WHAT IS NEEDED: Collect every line in the listing below that contains the word "beside".

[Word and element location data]
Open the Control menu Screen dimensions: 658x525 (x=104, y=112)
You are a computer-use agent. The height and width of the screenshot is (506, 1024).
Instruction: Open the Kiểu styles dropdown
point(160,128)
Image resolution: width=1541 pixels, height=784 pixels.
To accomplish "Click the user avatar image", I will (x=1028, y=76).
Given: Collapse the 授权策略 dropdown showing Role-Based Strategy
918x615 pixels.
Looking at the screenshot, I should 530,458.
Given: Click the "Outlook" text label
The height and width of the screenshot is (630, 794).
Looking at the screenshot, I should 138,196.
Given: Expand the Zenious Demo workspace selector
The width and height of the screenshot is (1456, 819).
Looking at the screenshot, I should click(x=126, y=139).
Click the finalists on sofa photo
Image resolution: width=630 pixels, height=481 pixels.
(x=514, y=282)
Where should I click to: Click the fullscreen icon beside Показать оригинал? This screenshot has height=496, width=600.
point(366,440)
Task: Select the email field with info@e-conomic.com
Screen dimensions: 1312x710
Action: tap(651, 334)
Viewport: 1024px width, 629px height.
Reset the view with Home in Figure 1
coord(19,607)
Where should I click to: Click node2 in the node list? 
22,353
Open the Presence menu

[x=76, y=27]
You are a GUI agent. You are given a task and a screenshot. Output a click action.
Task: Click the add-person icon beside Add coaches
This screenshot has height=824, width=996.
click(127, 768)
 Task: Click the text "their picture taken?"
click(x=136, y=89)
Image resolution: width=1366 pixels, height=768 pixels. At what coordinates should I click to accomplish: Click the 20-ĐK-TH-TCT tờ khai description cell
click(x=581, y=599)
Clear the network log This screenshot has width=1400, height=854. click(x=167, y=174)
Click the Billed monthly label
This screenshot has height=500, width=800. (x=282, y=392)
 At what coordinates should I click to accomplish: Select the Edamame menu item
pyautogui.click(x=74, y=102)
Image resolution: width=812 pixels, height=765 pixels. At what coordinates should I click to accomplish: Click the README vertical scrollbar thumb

FULL ANSWER:
Where should I click to: Click the fullscreen icon beside Показать оригинал? This screenshot has height=496, width=600.
Task: Click the add-person icon beside Add coaches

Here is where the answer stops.